The two factors (endemic disease and the reluctant providing of a medical safety net) would have made an interesting story all on their own, especially in an age where the social safety nets are being stripped away as fast as Congress can sign a bill. What I found most fascinating was the history of medicine at Bellevue. Bellevue is old enough to date back to the days of bleeding, various purges, and a lot of guesswork*. The patients of Bellevue, for better or worse, would be in for centuries of medical experimentation. Bellevue physicians made important discoveries in forensic medicine, surgery, emergency medicine, and were on the forefront of AIDS treatment in the 1980s. Two Bellevue physicians even won a Nobel Prize for Medicine in the 1950s.

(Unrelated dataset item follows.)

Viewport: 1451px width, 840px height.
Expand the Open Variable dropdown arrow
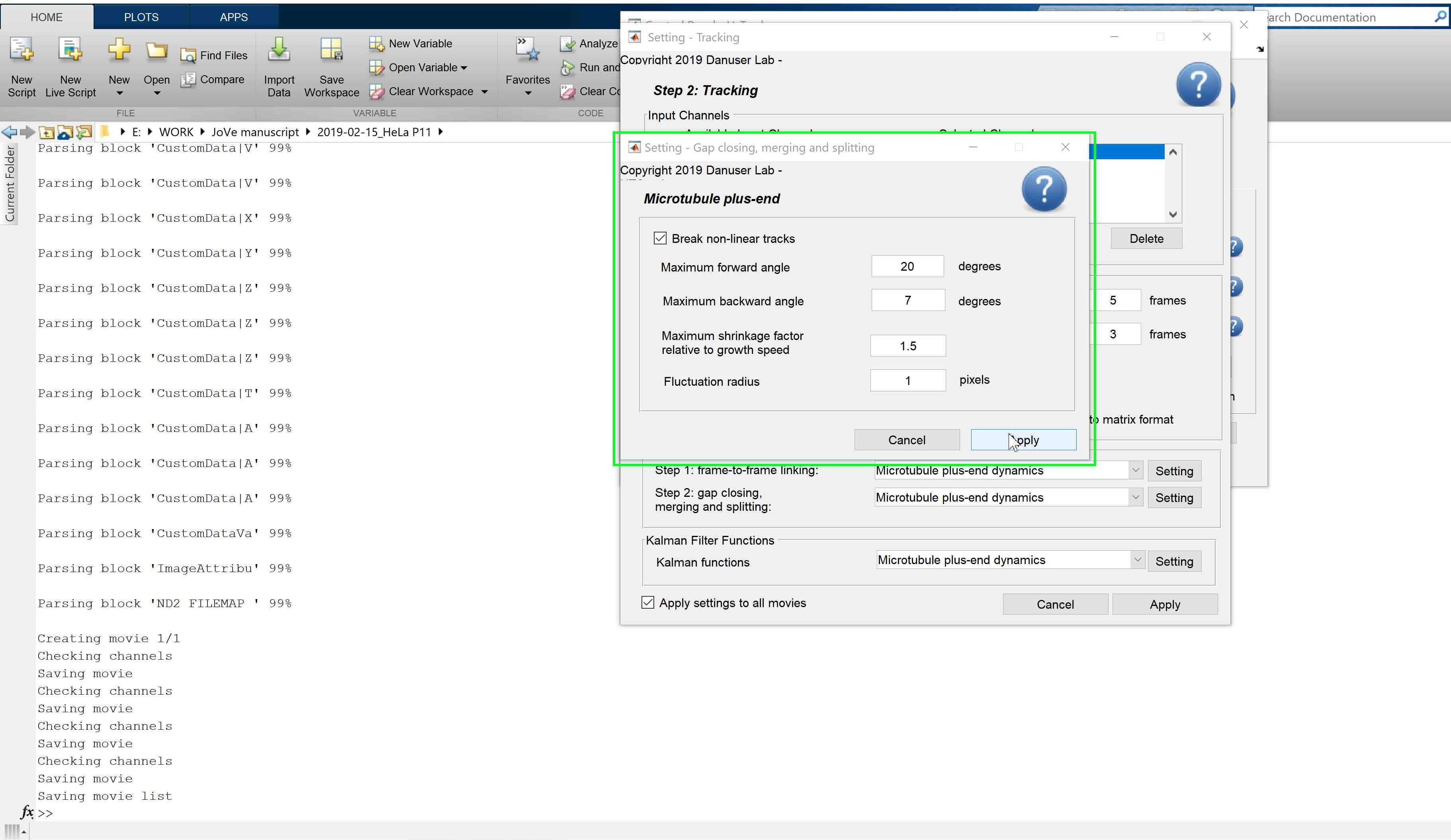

Of course, along with the beneficial discoveries, there was a lot of misguided, painful, possibly damaging, practices. Yellow fever and cholera patients were bled repeatedly. Tuberculosis patients were bundled in blankets and parked out in the fresh air in all weather. Women died in high numbers from puerperal fever in the 1860s and 1870s even after germ theory had been widely accepted. From the 1930s to the 1950s, children in the psychiatric wards were subjected to insulin- and electro-shock therapy. Psychiatric care is where Bellevue physicians struggle most. Even though the 1990s, psychiatrists struggled to diagnose and treat their patients. Part of the problem was because, as a public hospital, Bellevue takes care of prisoners for the city and its staff are regularly called on to evaluate whether criminals are faking or genuinely mentally ill.
In spite of its failings (most of which can be chalked up to lack of resources), I have to admire Bellevue and its staff. There have been times in the hospital’s history when physicians have deserted their post but, for the most part, Bellevue has been and still is a place where anyone can be treated regardless of their ability to pay. Doctors and staff stayed to care for people during epidemics and pandemics and riots and disasters. They are heroes.
I received a free copy of this book from Edelweiss for review consideration.
* Fun fact I learned from this book: New York and other states in the late 1700s repealed measures to make sure that physicians had actually gotten medical training before they hung up their shingle. The reason? Legislators didn’t want to infringe on a person’s right to pursue any profession they wanted.